# What to produce:
Everything in the data gets repeated exactly, except for the pictures.

# Provided information:
* * * *

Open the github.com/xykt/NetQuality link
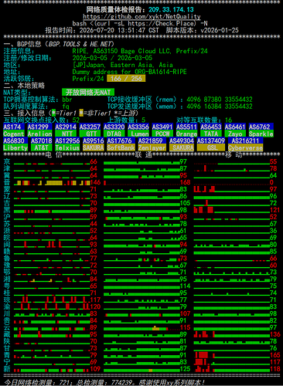 point(142,16)
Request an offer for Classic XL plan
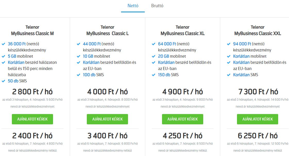 [182, 119]
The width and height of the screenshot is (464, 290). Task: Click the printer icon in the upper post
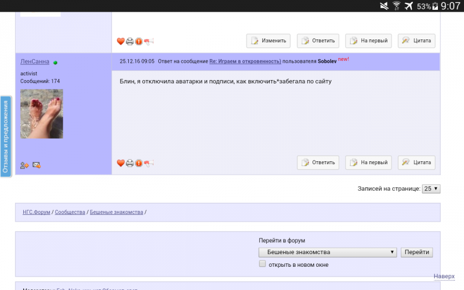pos(130,41)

* * * *

# Problem solution:
Open the github.com/xykt/NetQuality link
 point(142,16)
Request an offer for Classic XL plan
 [182, 119]
The width and height of the screenshot is (464, 290). Task: Click the printer icon in the upper post
pos(130,41)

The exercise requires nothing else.